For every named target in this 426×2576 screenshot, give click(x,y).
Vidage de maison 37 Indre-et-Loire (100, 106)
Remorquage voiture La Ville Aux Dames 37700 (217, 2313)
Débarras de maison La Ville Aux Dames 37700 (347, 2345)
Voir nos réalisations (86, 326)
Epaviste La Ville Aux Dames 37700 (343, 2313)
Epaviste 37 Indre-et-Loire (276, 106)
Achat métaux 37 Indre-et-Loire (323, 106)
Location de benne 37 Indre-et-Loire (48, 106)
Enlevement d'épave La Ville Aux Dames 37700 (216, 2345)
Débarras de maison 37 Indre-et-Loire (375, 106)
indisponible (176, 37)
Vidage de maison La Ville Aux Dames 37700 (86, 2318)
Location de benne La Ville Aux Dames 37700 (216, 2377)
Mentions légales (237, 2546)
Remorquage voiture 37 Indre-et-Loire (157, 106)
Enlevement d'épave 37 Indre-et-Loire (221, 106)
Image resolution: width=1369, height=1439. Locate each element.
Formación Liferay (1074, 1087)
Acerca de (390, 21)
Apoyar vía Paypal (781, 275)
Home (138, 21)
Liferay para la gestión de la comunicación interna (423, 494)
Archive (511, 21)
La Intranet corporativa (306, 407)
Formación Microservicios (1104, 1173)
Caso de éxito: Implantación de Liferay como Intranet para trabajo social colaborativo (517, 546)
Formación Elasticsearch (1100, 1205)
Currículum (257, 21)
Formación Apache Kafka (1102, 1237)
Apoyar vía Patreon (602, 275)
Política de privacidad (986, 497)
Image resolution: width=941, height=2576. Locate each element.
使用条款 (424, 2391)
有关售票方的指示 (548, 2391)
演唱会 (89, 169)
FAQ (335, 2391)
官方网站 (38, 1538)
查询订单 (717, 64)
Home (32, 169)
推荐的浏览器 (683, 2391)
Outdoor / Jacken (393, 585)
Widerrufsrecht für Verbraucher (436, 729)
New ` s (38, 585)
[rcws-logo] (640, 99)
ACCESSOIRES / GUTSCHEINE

☆ ☆ ☆ ☆ ☆ ☆ ☆

→ **Task statement**:
Can you write out the items again, from the first one through the line containing "Caso de éxito: Implantación" (both included), renaming "Indre-et-Loire" to "Touraine" and leaving everything else unchanged?

→ **Result of this task**:
For every named target in this 426×2576 screenshot, give click(x,y).
Vidage de maison 37 Touraine (100, 106)
Remorquage voiture La Ville Aux Dames 37700 (217, 2313)
Débarras de maison La Ville Aux Dames 37700 (347, 2345)
Voir nos réalisations (86, 326)
Epaviste La Ville Aux Dames 37700 (343, 2313)
Epaviste 37 Touraine (276, 106)
Achat métaux 37 Touraine (323, 106)
Location de benne 37 Touraine (48, 106)
Enlevement d'épave La Ville Aux Dames 37700 (216, 2345)
Débarras de maison 37 Touraine (375, 106)
indisponible (176, 37)
Vidage de maison La Ville Aux Dames 37700 (86, 2318)
Location de benne La Ville Aux Dames 37700 (216, 2377)
Mentions légales (237, 2546)
Remorquage voiture 37 Touraine (157, 106)
Enlevement d'épave 37 Touraine (221, 106)
Image resolution: width=1369, height=1439. Locate each element.
Formación Liferay (1074, 1087)
Acerca de (390, 21)
Apoyar vía Paypal (781, 275)
Home (138, 21)
Liferay para la gestión de la comunicación interna (423, 494)
Archive (511, 21)
La Intranet corporativa (306, 407)
Formación Microservicios (1104, 1173)
Caso de éxito: Implantación de Liferay como Intranet para trabajo social colaborativo (517, 546)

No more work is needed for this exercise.